The problem: Only one span of the listing below is wanted: the lines from the one with "วิเคราะห์บอล [ โคปา ลิเบอร์ตาดอเรส 2025 ] ฟลาเมงโก้" through the one with "UFABET เข้าสู่ระบบ (260, 1960)", reproduced exactly, both ends kept.

----

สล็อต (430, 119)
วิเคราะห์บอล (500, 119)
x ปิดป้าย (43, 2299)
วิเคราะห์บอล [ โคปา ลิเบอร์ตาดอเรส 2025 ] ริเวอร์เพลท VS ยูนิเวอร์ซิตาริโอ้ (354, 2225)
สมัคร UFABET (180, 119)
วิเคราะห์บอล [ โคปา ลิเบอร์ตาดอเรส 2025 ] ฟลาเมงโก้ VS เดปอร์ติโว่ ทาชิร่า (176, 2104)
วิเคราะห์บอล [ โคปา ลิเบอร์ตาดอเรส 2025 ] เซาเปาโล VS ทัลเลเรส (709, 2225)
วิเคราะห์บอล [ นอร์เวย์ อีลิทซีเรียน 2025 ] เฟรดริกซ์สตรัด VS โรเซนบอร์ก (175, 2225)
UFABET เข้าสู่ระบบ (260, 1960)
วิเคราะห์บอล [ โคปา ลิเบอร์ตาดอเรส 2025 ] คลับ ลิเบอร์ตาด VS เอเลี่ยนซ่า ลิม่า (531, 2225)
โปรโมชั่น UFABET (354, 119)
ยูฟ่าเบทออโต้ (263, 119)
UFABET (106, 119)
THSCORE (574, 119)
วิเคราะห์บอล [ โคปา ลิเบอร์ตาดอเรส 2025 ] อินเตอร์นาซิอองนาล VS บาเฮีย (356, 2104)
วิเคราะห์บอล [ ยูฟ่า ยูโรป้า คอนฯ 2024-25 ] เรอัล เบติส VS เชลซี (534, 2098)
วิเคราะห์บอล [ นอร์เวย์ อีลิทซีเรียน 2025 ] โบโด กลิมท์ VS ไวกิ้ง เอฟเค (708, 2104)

----

Your response:
วิเคราะห์บอล [ โคปา ลิเบอร์ตาดอเรส 2025 ] ฟลาเมงโก้ VS เดปอร์ติโว่ ทาชิร่า (176, 2104)
วิเคราะห์บอล [ โคปา ลิเบอร์ตาดอเรส 2025 ] เซาเปาโล VS ทัลเลเรส (709, 2225)
วิเคราะห์บอล [ นอร์เวย์ อีลิทซีเรียน 2025 ] เฟรดริกซ์สตรัด VS โรเซนบอร์ก (175, 2225)
UFABET เข้าสู่ระบบ (260, 1960)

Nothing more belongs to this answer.